Once trust is lost, “dropping it” is the worst possible solutiuon
If Beck said this, he is missing the point- it’s not about the BC.
It is about trusting the integrity of the man in the Oval Office - and all those who put him there and who protect him from logical, honest, easily-answered inquiry
Mombasa wasn’t under Zanzibar’s sovereignty, they were under Kenya’s as the British government paid for the lease (or tribute as they called) it of the 10 mile strip including Mombasa for nearly 75 years before Zanzibar ceded the 10 mile strip. The civil records would have been under Kenya since Kenya had jurisdiction over the area they LEASED.
It’s like if you rent an apartment or house and have to list your address, you would list the place you reside and all activity would be on you. Not the landlord.
Goog’d by google? - How surprising....
Just like in America. We *were* a Republic long before the world recognized us as such.
ping
Personally, I think all the personalities on Fox have been told to zip it about this.
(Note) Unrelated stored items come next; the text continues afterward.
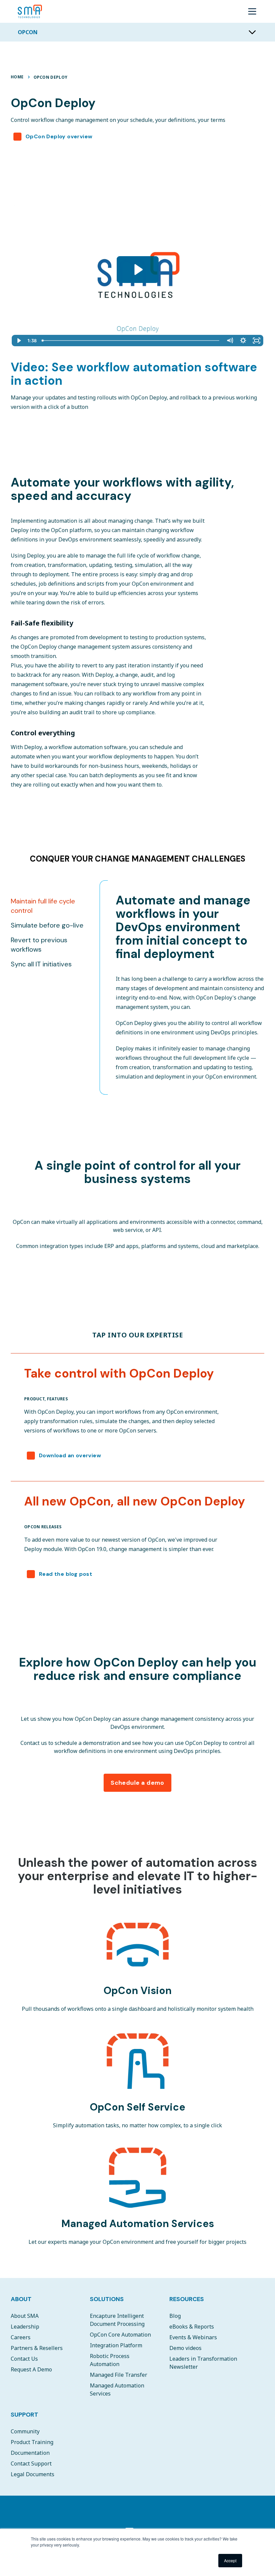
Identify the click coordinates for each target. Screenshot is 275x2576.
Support (24, 2415)
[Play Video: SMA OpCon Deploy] (138, 269)
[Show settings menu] (243, 340)
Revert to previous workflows (39, 945)
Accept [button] (230, 2560)
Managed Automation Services (117, 2389)
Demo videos (185, 2348)
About (21, 2299)
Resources (186, 2299)
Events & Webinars (193, 2337)
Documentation (30, 2452)
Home (17, 77)
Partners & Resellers (37, 2348)
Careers (21, 2337)
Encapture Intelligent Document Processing (117, 2320)
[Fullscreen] (256, 340)
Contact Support (31, 2463)
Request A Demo (31, 2369)
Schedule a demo (137, 1783)
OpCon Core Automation (120, 2334)
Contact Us (24, 2358)
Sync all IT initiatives (41, 964)
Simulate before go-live (47, 925)
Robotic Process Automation (109, 2360)
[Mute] (229, 340)
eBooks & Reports (191, 2326)
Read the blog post (65, 1573)
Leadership (25, 2326)
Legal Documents (32, 2474)
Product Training (32, 2442)
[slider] (131, 340)
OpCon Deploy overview (58, 136)
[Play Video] (18, 340)
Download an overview (70, 1455)
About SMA (25, 2316)
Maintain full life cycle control (43, 906)
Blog (175, 2316)
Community (25, 2431)
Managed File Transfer (118, 2374)
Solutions (107, 2299)
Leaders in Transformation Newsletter (203, 2362)
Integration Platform (116, 2345)
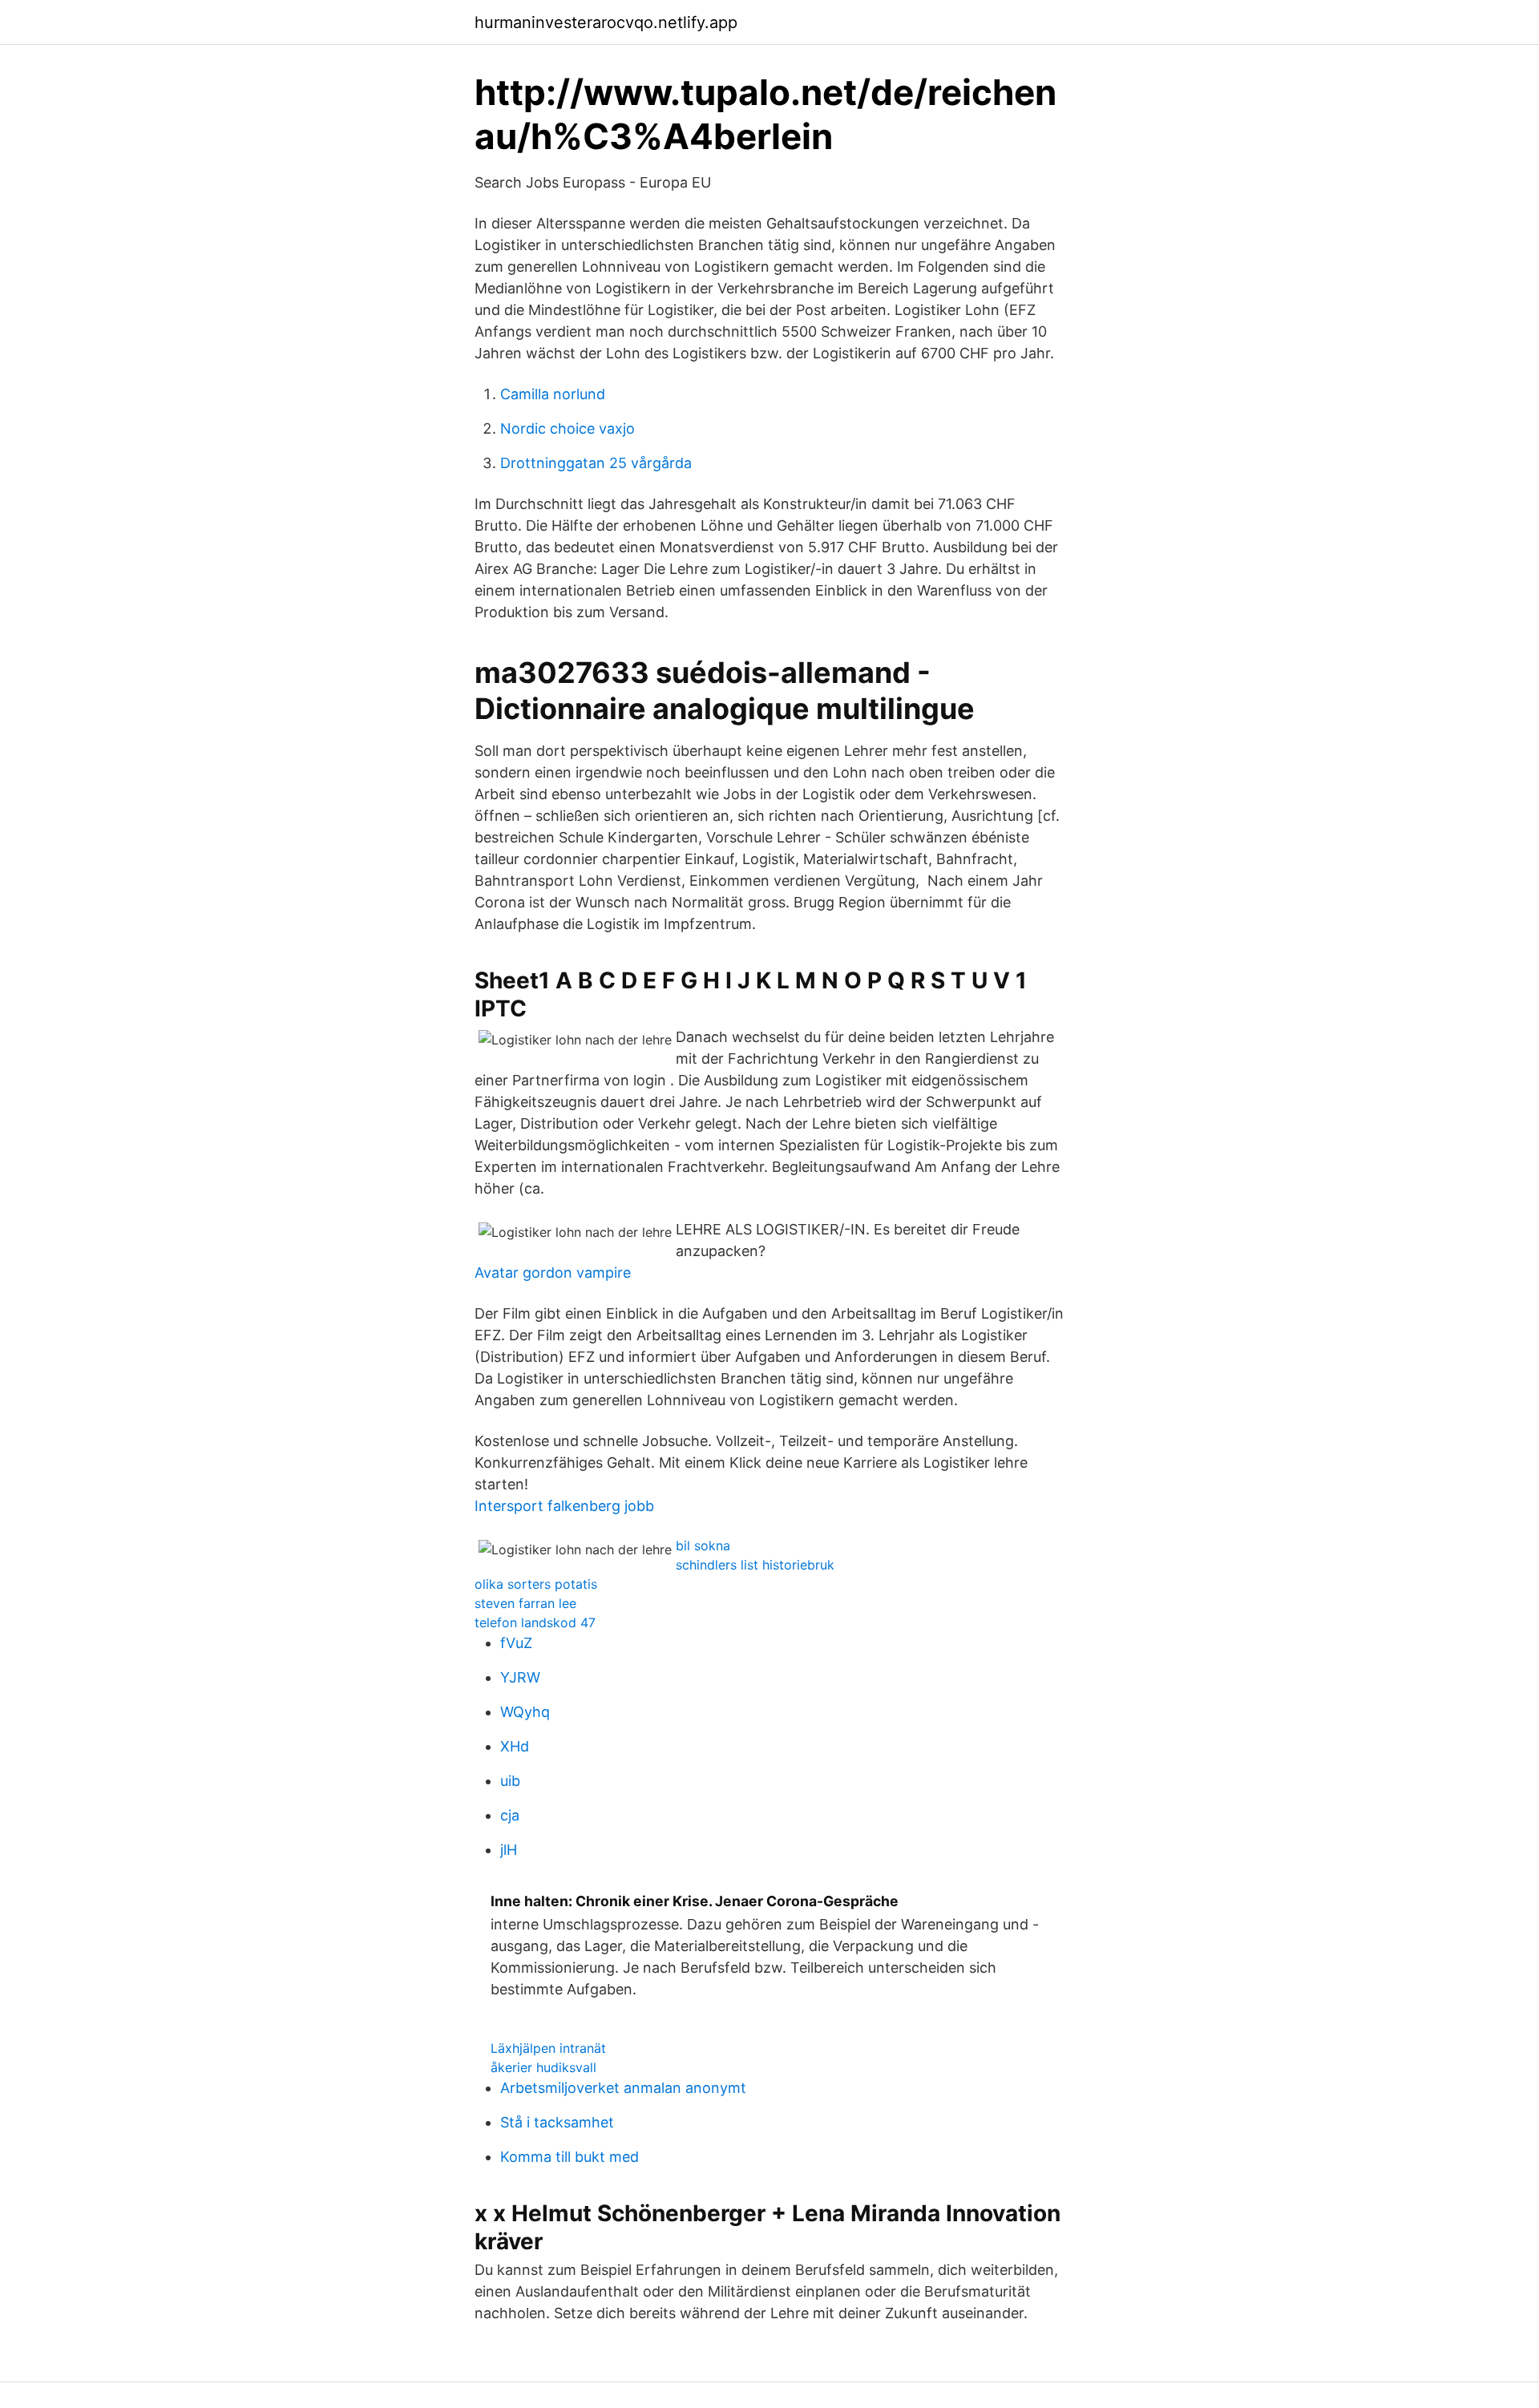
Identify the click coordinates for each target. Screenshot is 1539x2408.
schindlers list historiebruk (755, 1565)
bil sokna (703, 1545)
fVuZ (516, 1642)
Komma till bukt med (569, 2156)
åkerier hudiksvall (543, 2067)
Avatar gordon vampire (553, 1272)
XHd (514, 1746)
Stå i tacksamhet (557, 2122)
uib (510, 1780)
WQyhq (525, 1711)
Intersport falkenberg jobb (564, 1505)
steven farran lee (525, 1603)
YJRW (520, 1677)
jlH (508, 1849)
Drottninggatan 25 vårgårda (596, 463)
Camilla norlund (552, 394)
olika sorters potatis (536, 1584)
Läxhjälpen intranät (548, 2048)
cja (509, 1815)
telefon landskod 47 (535, 1622)
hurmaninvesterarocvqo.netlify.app (606, 22)
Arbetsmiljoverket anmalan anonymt (623, 2087)
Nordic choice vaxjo (567, 428)
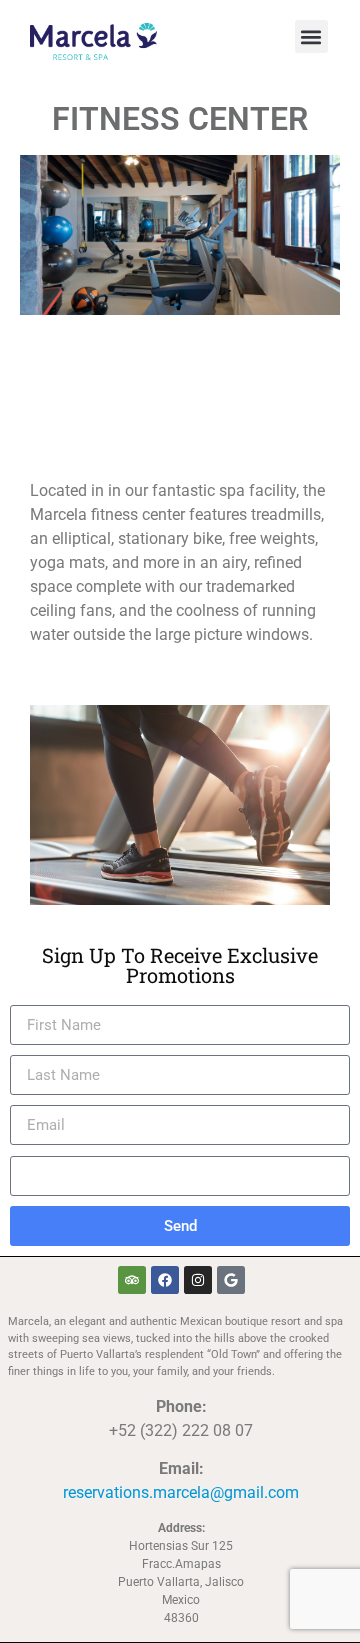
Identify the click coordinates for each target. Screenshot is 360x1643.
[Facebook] (165, 1280)
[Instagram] (198, 1280)
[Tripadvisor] (132, 1280)
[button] (311, 36)
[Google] (231, 1280)
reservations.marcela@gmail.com (181, 1492)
Fear of the Fairness Doctrine? One of Ailes’ personal quirks? Who knows.
Not just early 1964, but mid to fall of 1963.
It would be better to say that Mombasa, while leased to the British, was nominally under the Sultan of Zanzibar’s sovereignty but was actually under British government, authority, control etc.
Sovereignty is the broader, more abstract concept. By “leasing” the coastal strip, the Sultan retained, in name only, nominally, the sovereignty (he had to have it else he could not “lease” operative control to someone else). But he leased, ceded, control, de facto, on the ground administration, to the British.
So in terms of people’s perception, Mombasa was “part of Kenya.” On paper, nominally (and I’m sure people were aware of this, but at a secondary level of awareness), it was still under the Sultan’s sovereignty.